Steve also timed his death for his children, only he died hours before they were both due to leave.
He died on the 28the Dec, just before dawn, when it started to get light, a huge Heron, landed on a tree, very close to the house. Sat there for a while, kept flapping his wings, in true majestic style, then flew off to a taller tree, again, spreading his wings, as if to say farewell. Then was gone.
Steve had a love/hate relationship with the Herons, they were always raiding his precious ponds of wild life, but he loved the majesty in them. We felt at the time, he came to take Steve's spirit up, up and away.
What a heartwarming post, I'm so pleased that your dad had a 'Good Death' a peaceful passing surrounded by people who love you. I think we are all scared of the process of dying but this post helps to alleviate that fear and let us know it can be a spiritual experience, especially the bluebird being a sign that something/someone is looking over us. I'm not a religious person but do believe there is a spiritual side to life. My mum also passed away in much the same manner as your dad and I feel privileged to have been there with her and telling her it was OK to let go when she was ready. I often think about it 12years later and am convinced it was a good way to pass from this world.
Beautiful ending to a sad story. When my wife passed peacefully, both of my kids arrived to the hospital about 45 minutes before she went to Heaven. We too, gave her permission to go, as she was somehow fighting it, even though the doctors said she was in a coma for the last 24 hours. While watching the monitors, we could see her heart and oxygen levels drop severely. Her heart stopped and then all the sudden restarted. She did this two times and then it finally stopped for good. Kim was definitely a fighter. We both were with this disease. It was exactly 6 months ago today that I lost my bride of 35 years, who was just 55 days shy of turning 55 years old. I miss her so much.

TASK:
Resume the comments on loved ones' deaths, picking up right after the final sentence shown. The data below this point comes from a different source than the comments on loved ones' deaths.

DATASET SECTION:
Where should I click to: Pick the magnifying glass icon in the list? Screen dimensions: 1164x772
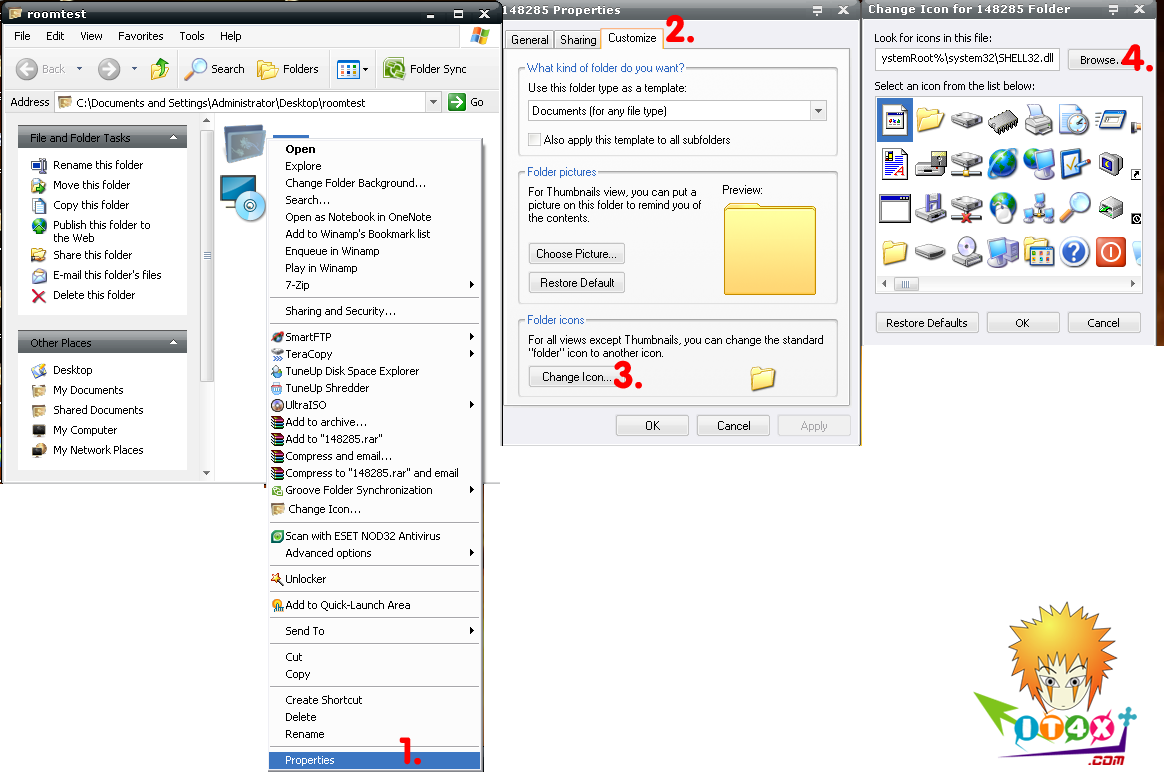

EXPECTED ANSWER:
God bless you and your family and may He provide you with comfort.
I am sorry to hear of Bob's passing I believe he is now whole again with a perfect mind and body and I also believe in a beautiful death it is a peaceful transition with your loved ones beside you.
I also believe in signs from our loved ones that have passed, I have received many throughout the years, and from your husband, the artist, what better sign that a beautifully coloured blue bird...
So sorry for your loss. Very well said post. I got chills reading it. Sounds like everyone came together to give him peace of mind that it was ok to move on. My dad is also afraid of dying. Has never wanted to talk about funeral arrangements or any type of end of life care. He only says he wants to be resuscitated if his heart stops. If it comes to that it will be difficult since I feel differently knowing he really had no quality of life. But I know I have to respect his wishes.
Take care of yourself and find peace knowing he is now free of this horrible disease.
Thank you for sharing. Your bluebird will find you often. Take comfort in that. No regrets he is no longer suffering and now willl take care of you in unbelievable ways because he can now.
It's hard to know when it started. I believe it was about 7 years from the earliest symptoms, which is typical.
My heart goes out to you and all those affected by this horrible disease. Right now, I'm left with a profound sadness about the suffering my husband went through. Im just so grateful that his passing was painless and peaceful. God bless us all.β
Wow that brought tears to my eyes xx lots of love and thoughts to you and your family. Thank you for sharing such a lovely story and a comforting way to lose someone so dear xx
I am so sorry for your loss. I love your bluebird story and really believe that they are with us even after they have passed. I have had a cardinal at my feeder since August. It comes in every now and then. I never noticed a cardinal before my Les passed in August. They are with us, they will forever be with us. I know that heavy hearted feeling you have--it's like no other feeling I have ever had in my life. Prayers for you and your loved ones during this time. Give yourself time to grieve, to cry and to find peace.